Luke begins by naming every important ruler, along with religious leadership.  In doing this, the Gospel writer anchors the story of Jesus in a particular place and time.  Unlike Greek and Roman mythology, God doesn’t act here outside of time or in an otherworldly way.  In fact, the audience for the Gospel of Luke would likely remember these rulers and the mighty deeds they had done and the mistakes they had made.

How might this passage sound if we transposed the names into more modern ones?  Let’s give it a try:  In the fifteenth year of the reign of President Trump, when Ursula von der Leyen was governor of Europe, and Xi Jinping (Shee Jin Ping) was ruler of China, and his brother Putin ruler of the region of Russia, and Netanyahu ruler of Israel, 2 during the high priesthood of Pope Francis, the word of God came to John son of Zechariah in the wilderness.  

To get the full symbolic impact of what Luke does, however, it’s not enough to think about these rulers in geopolitical terms.  Luke’s passage begins by naming the most murderous rulers, not necessarily the ones with the most political power or the ones governing the biggest chunks of land.  We could have an interesting conversation about whether or not I’ve picked the correct names, in light of that insight, and in the spirit of honesty, I’ll admit that I was choosing names that matched countries that seemed important in our own geopolitical discourse, not the names of the most bloodstained leaders.  I chose these rulers from our own time as I thought about one of the main themes of the Gospel of Luke—throughout this Gospel, Luke reminds us of the differences between earthly power and Divine power.

In this passage, by linking the religious leadership with worldly leadership, the Gospel of Luke reminds us that God is not contained in human temples and palaces.  Like other Advent stories, in this one we are reminded that God will come where we least expect to find God:  not in the corridors of political power, not in the beautiful cathedrals where religious authorities rule, but in distant outposts, in places that are untamed, with rivers that serve as borders, not the city walls.

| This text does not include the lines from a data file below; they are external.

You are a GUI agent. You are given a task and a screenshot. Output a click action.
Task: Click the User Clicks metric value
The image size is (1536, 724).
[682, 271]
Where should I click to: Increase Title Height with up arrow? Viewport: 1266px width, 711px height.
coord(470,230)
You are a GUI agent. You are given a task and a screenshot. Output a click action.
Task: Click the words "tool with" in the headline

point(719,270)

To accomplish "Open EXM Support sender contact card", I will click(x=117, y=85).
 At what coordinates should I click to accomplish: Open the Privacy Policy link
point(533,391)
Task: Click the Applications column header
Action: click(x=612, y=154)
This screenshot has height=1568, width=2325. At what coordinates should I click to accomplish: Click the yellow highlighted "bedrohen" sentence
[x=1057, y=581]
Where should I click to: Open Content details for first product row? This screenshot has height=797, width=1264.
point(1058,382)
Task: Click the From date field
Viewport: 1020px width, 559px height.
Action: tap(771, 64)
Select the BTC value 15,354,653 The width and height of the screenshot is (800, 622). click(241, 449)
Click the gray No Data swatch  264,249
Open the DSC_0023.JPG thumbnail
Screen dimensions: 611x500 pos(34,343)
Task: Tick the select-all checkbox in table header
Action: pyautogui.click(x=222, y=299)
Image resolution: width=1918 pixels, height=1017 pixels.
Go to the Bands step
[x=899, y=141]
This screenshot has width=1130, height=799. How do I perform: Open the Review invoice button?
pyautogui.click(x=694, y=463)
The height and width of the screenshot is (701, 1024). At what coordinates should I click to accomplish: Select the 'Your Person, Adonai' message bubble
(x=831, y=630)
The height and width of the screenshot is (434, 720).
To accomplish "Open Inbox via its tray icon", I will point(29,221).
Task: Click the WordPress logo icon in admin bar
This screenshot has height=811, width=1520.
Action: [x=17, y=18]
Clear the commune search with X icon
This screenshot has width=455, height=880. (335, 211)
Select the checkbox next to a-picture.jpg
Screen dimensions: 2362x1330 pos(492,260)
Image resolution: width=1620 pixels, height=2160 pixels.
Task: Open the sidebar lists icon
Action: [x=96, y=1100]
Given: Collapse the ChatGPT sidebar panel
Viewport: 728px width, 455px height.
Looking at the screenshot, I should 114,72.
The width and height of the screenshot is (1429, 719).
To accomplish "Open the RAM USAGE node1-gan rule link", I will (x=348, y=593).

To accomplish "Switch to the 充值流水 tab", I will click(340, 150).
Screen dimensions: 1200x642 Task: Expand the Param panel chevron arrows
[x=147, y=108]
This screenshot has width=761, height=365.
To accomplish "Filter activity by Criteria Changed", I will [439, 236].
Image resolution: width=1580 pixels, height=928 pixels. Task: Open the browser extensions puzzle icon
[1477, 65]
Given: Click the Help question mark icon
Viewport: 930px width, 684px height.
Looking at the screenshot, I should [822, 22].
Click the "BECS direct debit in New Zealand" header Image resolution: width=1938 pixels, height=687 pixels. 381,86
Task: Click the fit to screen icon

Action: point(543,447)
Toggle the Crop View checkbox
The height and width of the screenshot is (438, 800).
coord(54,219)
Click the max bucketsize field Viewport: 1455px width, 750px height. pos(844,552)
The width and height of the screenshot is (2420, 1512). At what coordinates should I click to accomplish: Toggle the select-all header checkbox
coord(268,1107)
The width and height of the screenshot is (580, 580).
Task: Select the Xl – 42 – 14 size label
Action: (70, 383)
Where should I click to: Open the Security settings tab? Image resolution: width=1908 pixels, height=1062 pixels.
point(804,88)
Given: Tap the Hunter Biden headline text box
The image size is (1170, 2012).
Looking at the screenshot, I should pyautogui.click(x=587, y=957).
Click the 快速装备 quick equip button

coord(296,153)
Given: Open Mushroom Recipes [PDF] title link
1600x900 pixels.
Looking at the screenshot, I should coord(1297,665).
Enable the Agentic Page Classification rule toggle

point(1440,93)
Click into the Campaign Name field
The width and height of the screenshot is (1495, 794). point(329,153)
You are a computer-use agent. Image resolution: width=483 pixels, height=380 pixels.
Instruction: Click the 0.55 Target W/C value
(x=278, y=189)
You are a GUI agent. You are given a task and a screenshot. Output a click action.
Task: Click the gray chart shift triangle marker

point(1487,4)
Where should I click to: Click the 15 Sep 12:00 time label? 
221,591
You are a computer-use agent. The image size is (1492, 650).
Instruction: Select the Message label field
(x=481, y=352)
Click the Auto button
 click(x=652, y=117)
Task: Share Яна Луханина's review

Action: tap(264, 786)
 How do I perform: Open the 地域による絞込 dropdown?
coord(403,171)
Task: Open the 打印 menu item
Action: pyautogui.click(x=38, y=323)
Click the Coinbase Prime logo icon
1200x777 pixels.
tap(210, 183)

Twenty-first century readers might miss the significance of this river:  a river is a river is a river, at least until its banks overflow.  But first century readers would understand the symbolism:  the Jordan is the river that the Israelites cross when they finally are ready to leave Egypt behind, after 40 years of wandering in the wilderness, taking the most circuitous route to the promised land.  Bible commentator Charlene P. E. Burns notes that in the book of Joshua, the Jordan is seen as cleansing the Israelites from “the disgrace of Egypt (Josh. 5:9)  and the river also figures prominently in the Elijah-Elisha stories of 2 Kings, where its crossing sanctifies Elisha as Elijah’s successor (2 Kgs. 2:6–14).”  Here, too, in the Gospel of Luke, the river Jordan is a marker between two time periods, just as John is a marker between two ages, the time before Jesus and the time of the coming of the Messiah, the fulfillment of an ancient promise.  Here, too, we wait and hope—a very Advent theme. 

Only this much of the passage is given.